But in the midst of a Colorado snowboarding trip -- without
telling his bosses, his mentors, or his father -- Holliday strayed
from the trails to attend a meeting, arranged by a high-profile
headhunter and venture capitalist, with a casually dressed 28-
year-old bursting with big ideas. His name was Andrew Busey. He
was the cofounder of living.com, an Austin-based company that
planned to sell furniture online. The three-month-old company had
no revenue, barely a dozen employees, and no chance of turning a
profit anytime soon. Nonetheless, Busey believed that living.com
could transform furniture shopping into a faster, easier, and more
efficient experience for everyone. All he needed, Busey said, was
the right CEO.
As the two men talked over breakfast, Holliday's initial
skepticism began to melt away. This was a remarkable opportunity,
he told himself. It might be a once-in-a-lifetime chance. Yes,
there was a risk that Busey's vision was just a mirage -- and that
living.com might not make it. But that sense of danger was
exhilarating. "I could have played it safe," Holliday recalls. He
could have stayed on the career track that he had chosen two
decades earlier. But, he thought, wouldn't he regret, 30 years
later, having turned down the chance to be a pioneer in the
Internet era?
When the men parted four hours later, Holliday knew what his next
step would be. He hadn't quite said yes to Busey's overtures, but
he was headed that way. That afternoon, he asked his wife how she
would feel about leaving Ireland and moving to Texas. Two months
later, he informed his boss at Diageo that he was about to walk
away from an enviable career to see instead what he could do at a
brash Internet startup. Then, in September 1999, Holliday began
his new job. Standing on a tattered gray chair in an office
corridor, addressing the few dozen onlookers who constituted his
entire workforce, he explained why he had left Guinness and why he
believed that together they could make living.com a great company.

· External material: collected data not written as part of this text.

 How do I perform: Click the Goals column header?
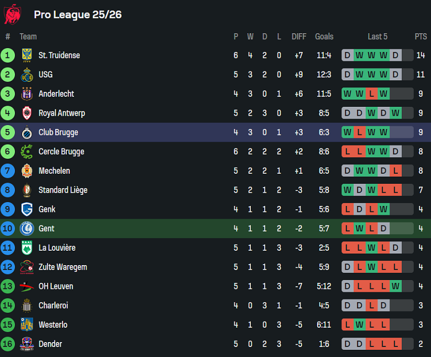tap(324, 37)
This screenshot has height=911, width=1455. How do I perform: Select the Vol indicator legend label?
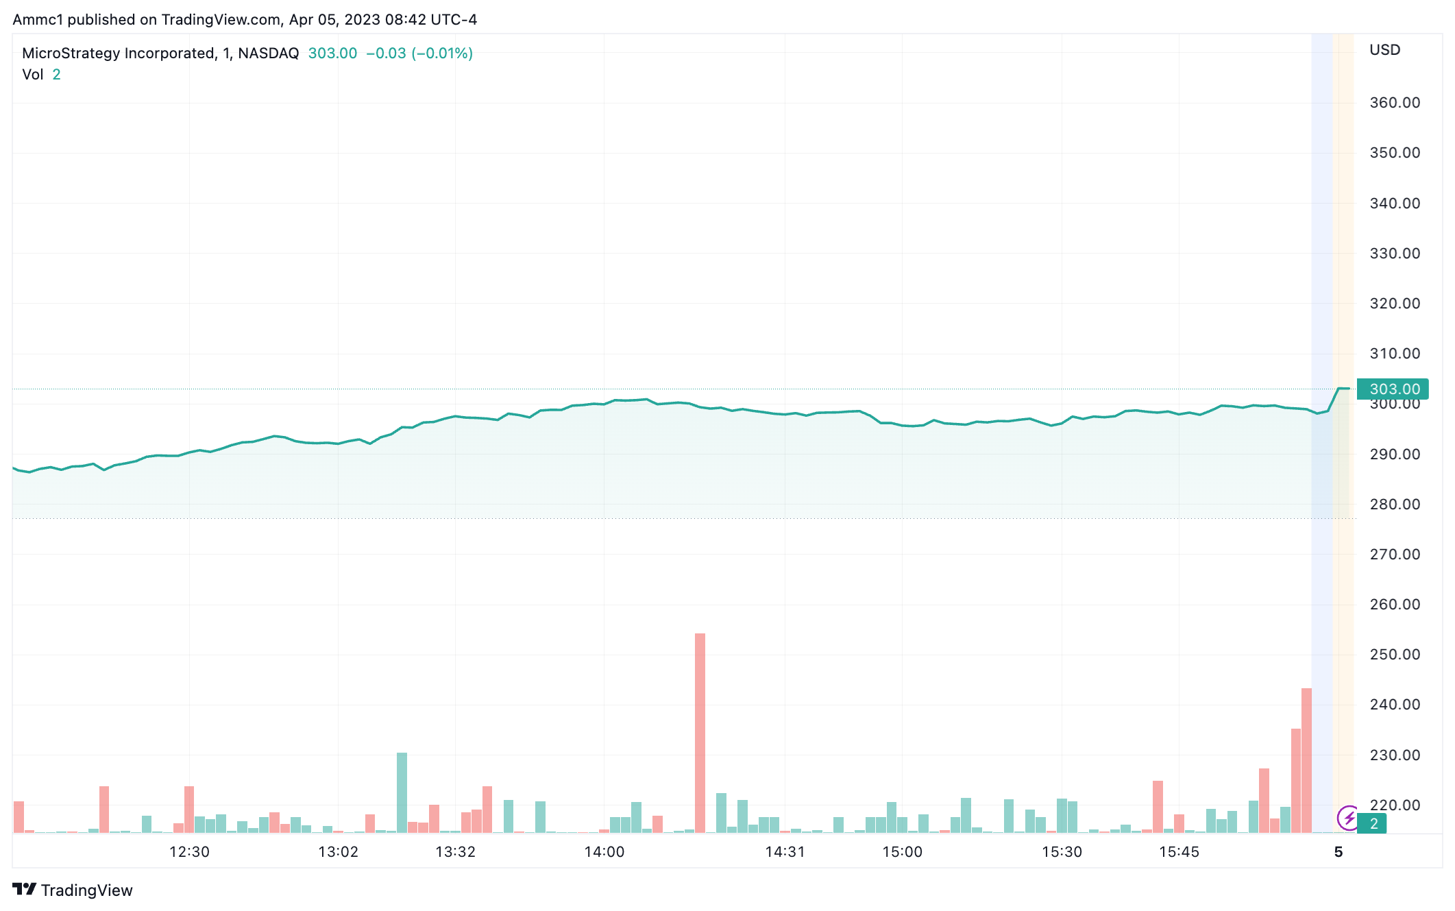32,74
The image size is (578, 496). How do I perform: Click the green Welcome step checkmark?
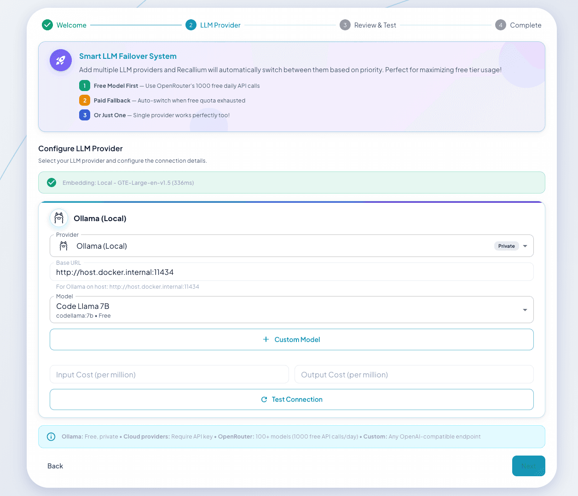click(x=47, y=25)
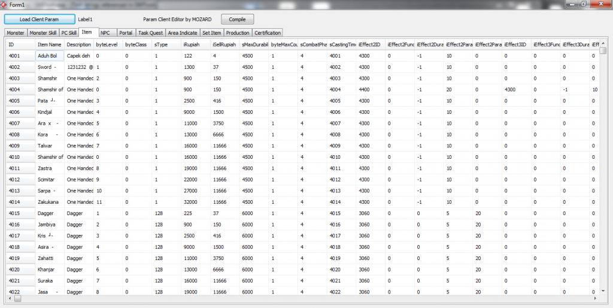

It was the first day of his voyage
to an uncharted land.
Across the United States, thousands of executives are making a
similar voyage. They are abandoning prized jobs at famous
companies, walking out of corner offices at the likes of Avon,
Goldman Sachs, IBM, Knight Ridder, and leading law firms and
consulting shops. In doing so, they are jettisoning career
assumptions and personal values that were cherished a generation
ago -- being part of a mighty, entrenched, time-tested corporation
-- for something utterly different. The new goal: to prove your
merits at an Internet-oriented startup with no real assets or
heritage but with huge ambitions.
The phenomenon has become so big, so rapid, and so relentless that
it's the business world's equivalent of past Great Migrations.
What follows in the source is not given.